### Request
Could you repeat the records word for word, from their very start through the line containing "Action: (24, 106)", including that line?

### Collected data
****

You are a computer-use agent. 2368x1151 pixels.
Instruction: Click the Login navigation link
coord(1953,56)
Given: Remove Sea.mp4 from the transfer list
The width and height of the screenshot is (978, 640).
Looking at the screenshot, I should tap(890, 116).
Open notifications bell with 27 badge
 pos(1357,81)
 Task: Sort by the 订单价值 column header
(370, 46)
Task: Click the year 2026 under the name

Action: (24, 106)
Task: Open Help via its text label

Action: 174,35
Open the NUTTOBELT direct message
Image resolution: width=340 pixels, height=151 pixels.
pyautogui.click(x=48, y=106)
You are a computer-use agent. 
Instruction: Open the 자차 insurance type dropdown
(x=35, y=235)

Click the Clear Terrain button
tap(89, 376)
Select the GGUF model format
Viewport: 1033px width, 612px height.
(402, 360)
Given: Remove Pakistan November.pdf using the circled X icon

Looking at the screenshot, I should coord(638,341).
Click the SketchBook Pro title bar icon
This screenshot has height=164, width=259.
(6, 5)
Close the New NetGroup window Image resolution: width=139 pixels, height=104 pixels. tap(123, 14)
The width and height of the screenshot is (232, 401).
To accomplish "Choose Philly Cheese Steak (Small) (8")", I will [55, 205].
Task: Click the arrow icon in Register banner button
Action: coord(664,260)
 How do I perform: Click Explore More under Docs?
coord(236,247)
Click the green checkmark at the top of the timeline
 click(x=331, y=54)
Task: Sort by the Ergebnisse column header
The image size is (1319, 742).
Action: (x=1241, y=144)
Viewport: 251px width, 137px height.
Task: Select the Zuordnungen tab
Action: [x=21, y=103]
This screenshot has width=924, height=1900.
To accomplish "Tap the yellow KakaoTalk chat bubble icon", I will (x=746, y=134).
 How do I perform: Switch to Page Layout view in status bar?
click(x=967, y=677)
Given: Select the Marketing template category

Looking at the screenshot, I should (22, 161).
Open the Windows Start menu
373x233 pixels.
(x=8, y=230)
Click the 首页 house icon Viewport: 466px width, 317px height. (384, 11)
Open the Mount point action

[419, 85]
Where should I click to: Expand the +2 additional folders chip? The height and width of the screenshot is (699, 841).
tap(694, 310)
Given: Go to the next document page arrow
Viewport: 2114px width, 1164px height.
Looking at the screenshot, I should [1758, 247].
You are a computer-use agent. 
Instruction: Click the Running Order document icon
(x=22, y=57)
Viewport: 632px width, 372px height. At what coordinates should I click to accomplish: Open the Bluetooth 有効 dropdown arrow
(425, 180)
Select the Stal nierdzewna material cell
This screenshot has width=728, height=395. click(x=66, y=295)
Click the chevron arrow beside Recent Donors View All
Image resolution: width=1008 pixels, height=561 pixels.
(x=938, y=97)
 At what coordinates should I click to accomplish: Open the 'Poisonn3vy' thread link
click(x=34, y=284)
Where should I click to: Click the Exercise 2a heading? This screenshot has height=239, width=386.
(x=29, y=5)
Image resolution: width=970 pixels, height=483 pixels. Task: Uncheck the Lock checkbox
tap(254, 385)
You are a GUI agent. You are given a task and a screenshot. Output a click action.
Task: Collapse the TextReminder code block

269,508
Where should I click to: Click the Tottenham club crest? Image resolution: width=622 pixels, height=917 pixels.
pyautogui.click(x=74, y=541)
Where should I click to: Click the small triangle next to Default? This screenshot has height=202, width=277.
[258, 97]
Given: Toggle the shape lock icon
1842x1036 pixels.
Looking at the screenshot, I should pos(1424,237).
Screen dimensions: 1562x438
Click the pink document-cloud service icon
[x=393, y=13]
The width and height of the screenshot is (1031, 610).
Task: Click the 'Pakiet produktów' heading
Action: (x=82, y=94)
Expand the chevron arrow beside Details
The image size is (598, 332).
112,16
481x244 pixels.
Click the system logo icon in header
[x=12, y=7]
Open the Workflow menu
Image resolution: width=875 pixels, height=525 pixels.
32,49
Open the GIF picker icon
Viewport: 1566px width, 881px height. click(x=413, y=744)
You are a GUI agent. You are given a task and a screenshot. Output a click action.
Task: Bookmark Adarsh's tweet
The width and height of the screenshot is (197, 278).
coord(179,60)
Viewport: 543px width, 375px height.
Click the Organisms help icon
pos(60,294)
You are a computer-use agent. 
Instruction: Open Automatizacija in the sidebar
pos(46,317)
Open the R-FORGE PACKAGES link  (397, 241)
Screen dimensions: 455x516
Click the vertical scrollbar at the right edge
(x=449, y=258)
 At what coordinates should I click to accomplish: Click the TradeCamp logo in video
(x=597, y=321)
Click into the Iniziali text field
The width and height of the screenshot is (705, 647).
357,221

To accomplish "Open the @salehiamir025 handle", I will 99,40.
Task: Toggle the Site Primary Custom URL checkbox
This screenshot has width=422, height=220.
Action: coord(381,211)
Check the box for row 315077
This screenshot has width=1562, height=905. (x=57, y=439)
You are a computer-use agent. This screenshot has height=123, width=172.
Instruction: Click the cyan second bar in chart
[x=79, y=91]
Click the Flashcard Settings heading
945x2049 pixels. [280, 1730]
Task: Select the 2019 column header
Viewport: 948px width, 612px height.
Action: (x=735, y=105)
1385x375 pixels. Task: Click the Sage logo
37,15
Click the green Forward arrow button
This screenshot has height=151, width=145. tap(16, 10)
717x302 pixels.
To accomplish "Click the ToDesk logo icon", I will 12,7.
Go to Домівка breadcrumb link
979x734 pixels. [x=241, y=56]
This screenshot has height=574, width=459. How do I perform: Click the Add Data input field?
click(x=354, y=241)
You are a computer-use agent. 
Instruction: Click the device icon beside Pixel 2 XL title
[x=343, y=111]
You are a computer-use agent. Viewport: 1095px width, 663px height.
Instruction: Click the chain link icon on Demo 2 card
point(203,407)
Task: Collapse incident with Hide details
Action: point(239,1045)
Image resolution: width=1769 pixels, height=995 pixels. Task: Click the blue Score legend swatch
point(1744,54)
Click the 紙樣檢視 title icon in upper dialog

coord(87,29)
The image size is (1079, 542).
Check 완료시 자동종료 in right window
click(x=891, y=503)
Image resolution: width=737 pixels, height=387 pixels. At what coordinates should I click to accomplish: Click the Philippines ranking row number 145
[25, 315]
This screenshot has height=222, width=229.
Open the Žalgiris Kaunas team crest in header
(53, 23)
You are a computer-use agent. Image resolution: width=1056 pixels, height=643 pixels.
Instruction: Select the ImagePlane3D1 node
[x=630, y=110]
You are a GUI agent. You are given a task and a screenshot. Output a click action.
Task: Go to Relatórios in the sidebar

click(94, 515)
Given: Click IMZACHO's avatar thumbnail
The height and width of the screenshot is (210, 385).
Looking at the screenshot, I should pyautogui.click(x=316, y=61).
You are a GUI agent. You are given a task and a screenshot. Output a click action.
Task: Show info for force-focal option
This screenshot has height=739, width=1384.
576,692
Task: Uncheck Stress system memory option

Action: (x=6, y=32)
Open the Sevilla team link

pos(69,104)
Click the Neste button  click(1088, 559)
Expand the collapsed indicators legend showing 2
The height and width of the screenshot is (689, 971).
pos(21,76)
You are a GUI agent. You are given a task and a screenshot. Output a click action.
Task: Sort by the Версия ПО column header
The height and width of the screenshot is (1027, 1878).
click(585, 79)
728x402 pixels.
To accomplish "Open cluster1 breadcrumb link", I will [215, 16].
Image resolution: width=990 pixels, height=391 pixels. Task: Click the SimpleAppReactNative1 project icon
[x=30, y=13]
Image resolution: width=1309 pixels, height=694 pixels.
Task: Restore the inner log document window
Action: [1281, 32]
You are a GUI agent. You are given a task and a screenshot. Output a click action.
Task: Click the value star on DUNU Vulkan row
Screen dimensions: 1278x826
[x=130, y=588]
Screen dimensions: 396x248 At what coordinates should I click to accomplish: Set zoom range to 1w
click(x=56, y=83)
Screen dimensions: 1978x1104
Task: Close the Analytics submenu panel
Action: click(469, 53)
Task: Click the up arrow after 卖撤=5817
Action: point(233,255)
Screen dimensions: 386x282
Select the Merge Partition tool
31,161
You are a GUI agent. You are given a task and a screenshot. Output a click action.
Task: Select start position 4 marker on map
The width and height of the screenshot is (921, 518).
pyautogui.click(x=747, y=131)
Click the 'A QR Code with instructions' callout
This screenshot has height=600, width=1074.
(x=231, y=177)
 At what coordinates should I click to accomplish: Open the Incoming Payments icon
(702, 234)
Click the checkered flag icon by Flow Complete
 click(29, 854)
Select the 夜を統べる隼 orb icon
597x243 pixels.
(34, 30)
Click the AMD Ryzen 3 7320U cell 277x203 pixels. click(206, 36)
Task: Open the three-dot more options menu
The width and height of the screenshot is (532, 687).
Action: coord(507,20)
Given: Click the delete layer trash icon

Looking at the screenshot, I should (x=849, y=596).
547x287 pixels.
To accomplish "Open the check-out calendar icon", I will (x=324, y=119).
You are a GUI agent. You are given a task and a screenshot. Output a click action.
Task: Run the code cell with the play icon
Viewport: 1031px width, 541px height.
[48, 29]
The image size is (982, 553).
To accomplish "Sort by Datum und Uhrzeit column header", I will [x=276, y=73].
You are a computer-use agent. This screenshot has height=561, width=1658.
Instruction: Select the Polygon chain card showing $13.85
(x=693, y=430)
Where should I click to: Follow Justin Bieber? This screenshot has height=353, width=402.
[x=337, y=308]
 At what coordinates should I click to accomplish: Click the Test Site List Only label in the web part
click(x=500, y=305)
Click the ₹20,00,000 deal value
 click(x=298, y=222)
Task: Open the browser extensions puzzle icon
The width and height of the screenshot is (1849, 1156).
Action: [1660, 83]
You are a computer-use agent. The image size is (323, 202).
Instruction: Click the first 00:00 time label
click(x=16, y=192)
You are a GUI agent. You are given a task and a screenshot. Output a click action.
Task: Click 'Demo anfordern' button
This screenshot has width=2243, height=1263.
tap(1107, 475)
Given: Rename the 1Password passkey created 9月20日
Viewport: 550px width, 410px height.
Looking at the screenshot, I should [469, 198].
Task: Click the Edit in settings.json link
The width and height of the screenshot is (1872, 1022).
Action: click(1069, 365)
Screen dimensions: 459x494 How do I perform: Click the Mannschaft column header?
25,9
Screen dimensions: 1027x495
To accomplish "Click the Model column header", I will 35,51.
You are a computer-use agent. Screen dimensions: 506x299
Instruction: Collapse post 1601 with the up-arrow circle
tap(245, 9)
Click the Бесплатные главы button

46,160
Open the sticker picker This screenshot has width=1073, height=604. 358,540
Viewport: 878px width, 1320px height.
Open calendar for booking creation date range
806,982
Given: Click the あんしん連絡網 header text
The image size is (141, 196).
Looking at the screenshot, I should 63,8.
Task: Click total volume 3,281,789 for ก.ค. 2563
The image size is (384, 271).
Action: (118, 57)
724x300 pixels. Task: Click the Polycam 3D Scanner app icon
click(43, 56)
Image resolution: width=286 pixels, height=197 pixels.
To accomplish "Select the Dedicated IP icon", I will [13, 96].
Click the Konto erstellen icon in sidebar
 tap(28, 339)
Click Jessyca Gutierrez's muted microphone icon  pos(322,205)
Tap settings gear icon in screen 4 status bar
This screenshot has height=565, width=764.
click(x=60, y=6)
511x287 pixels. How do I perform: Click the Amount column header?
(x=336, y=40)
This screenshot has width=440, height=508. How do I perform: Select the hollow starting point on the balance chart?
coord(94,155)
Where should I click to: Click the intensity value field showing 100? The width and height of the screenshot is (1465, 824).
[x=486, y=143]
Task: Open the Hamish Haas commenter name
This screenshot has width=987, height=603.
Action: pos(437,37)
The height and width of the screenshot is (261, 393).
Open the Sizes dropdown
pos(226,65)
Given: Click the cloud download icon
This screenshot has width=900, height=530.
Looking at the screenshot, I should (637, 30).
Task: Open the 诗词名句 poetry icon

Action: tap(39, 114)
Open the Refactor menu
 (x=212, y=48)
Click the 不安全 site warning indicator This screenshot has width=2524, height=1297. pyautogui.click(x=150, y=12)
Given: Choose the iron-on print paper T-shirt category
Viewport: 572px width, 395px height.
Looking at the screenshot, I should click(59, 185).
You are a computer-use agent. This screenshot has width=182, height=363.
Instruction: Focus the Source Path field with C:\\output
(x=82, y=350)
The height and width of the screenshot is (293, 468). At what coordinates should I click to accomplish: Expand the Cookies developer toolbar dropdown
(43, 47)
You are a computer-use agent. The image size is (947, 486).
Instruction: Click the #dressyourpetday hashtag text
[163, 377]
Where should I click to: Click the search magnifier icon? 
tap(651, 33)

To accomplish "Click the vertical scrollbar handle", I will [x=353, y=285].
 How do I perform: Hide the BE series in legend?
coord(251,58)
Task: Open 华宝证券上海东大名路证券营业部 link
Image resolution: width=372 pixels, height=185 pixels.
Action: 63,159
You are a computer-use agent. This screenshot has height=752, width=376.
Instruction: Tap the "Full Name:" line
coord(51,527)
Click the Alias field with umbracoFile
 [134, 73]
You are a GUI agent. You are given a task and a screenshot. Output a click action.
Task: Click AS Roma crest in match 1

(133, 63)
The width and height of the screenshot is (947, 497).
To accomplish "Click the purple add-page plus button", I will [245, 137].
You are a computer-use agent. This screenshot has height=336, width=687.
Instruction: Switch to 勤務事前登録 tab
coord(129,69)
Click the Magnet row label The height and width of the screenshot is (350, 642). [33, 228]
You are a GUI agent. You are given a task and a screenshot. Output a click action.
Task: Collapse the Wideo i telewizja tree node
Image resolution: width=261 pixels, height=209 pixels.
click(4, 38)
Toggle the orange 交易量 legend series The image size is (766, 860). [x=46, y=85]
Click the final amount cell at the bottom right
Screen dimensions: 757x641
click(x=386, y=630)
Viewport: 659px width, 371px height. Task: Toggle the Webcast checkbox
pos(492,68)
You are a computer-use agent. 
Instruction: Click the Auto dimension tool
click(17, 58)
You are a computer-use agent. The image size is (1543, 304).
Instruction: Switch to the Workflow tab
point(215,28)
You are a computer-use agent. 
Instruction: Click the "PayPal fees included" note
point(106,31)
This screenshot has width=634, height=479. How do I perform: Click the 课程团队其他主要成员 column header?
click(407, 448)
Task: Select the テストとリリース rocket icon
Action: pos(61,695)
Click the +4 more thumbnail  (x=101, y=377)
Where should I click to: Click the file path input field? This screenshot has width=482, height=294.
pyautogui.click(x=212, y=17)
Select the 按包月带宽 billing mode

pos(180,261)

****

### The reply
You are a computer-use agent. 2368x1151 pixels.
Instruction: Click the Login navigation link
coord(1953,56)
Given: Remove Sea.mp4 from the transfer list
The width and height of the screenshot is (978, 640).
Looking at the screenshot, I should tap(890, 116).
Open notifications bell with 27 badge
 pos(1357,81)
 Task: Sort by the 订单价值 column header
(370, 46)
Task: Click the year 2026 under the name

Action: (24, 106)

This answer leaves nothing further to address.